La ville regagnée, c’est Saint-Léonard au portail gothique flamboyant, à la balustrade Renaissance ; c’est l’ancien couvent des Ursulines qui abrite le collège et la bibliothèque ; c’est l’Abbaye de Rillé où logent les sourds-muets ; c’est la tour du Beffroi de l’Auditoire, où le timbre de l’horloge date de 1304 ; c’est, auprès de la gare, une construction entourée d’un vaste terrain, allées et pelouse, semblable à une piste de vélodrome, et qui est le château de la Chinardière. Hors la ville, c’est la verrerie de Laignelet, à 3 kilomètres, et c’est la forêt.

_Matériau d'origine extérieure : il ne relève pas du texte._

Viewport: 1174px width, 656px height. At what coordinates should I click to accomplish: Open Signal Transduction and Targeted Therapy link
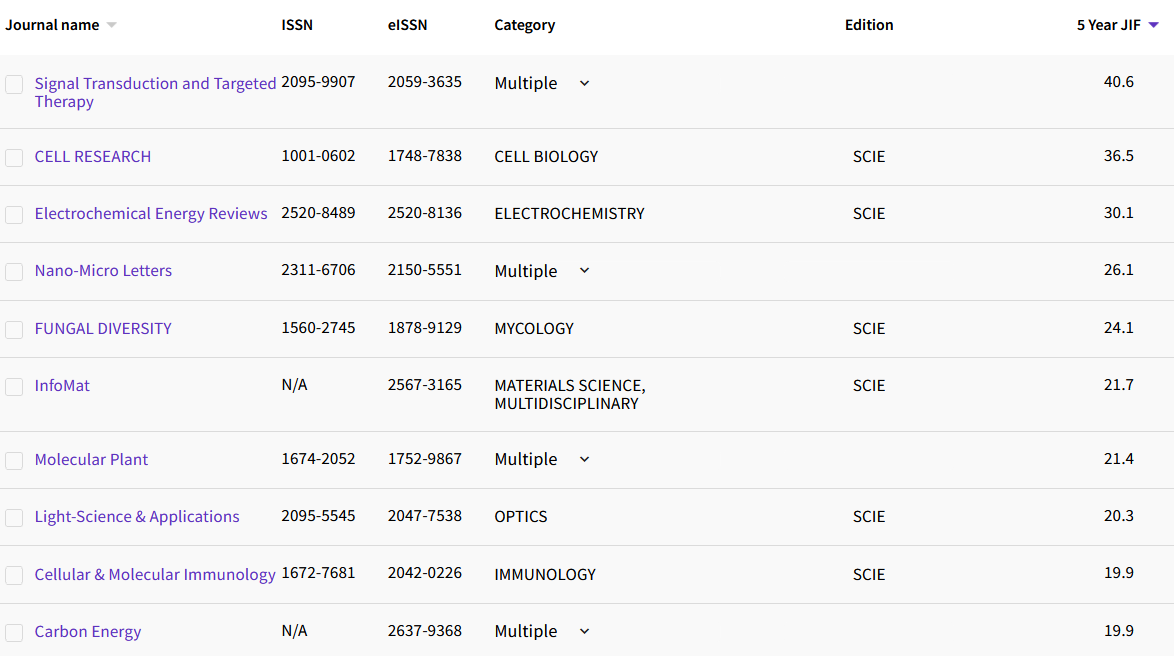point(155,84)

Ses 1 700 hectares appartiennent au domaine public. Tous les arbres y croissent, surtout le hêtre. La route qui conduit à Louvigné-du-Désert la traverse. Non loin de cette route, subsiste un chapelet de quatre-vingts blocs de quartz peu élevés, le « Cordon des Druides ». Les prêtres du culte ancien enseignaient là que « la matière et l’esprit sont éternels ; que l’univers, bien que soumis à de perpétuelles variations de forme, reste inaltérable et indestructible dans sa substance ; que l’eau et le feu sont les agents tout-puissants de ces variations, et par l’effet de leur prédominance successive, opèrent les grandes révolutions de la nature ; qu’enfin, l’âme humaine, au sortir du corps, va donner la vie et le mouvement à d’autres êtres ». Au viiie siècle, après les dernières conquêtes du christianisme, les Cordeliers bâtirent une chapelle dont on voit encore les ruines à proximité du Cordon des Druides. Et tout près, en suivant l’allée des Hauts-Vents, est la Pierre du Trésor, dolmen à demi renversé par la chute d’un arbre. Pierres druidiques et ruines de chapelles font bon ménage. En somme, les premiers prêtres catholiques se sont bornés à s’installer auprès de ces monuments, qu’ils ont respectés comme s’il y avait eu en eux, — qui sait ? — un mélange de croyances, une crainte de profaner le culte d’hier. Ce sentiment devait être, après tout, celui des populations à gagner. Les transitions peuvent être presque invisibles, dans les phénomènes du monde moral, comme dans les phénomènes du monde physique. Il y a des états intermédiaires entre les idées comme entre les époques et les saisons. C’est ainsi que le premier christianisme a pu être mélangé de druidisme. On a pu accoler l’oratoire au dolmen, ou fixer une croix au sommet du menhir, et la vie religieuse n’a pas eu, peut-être, de solution de continuité.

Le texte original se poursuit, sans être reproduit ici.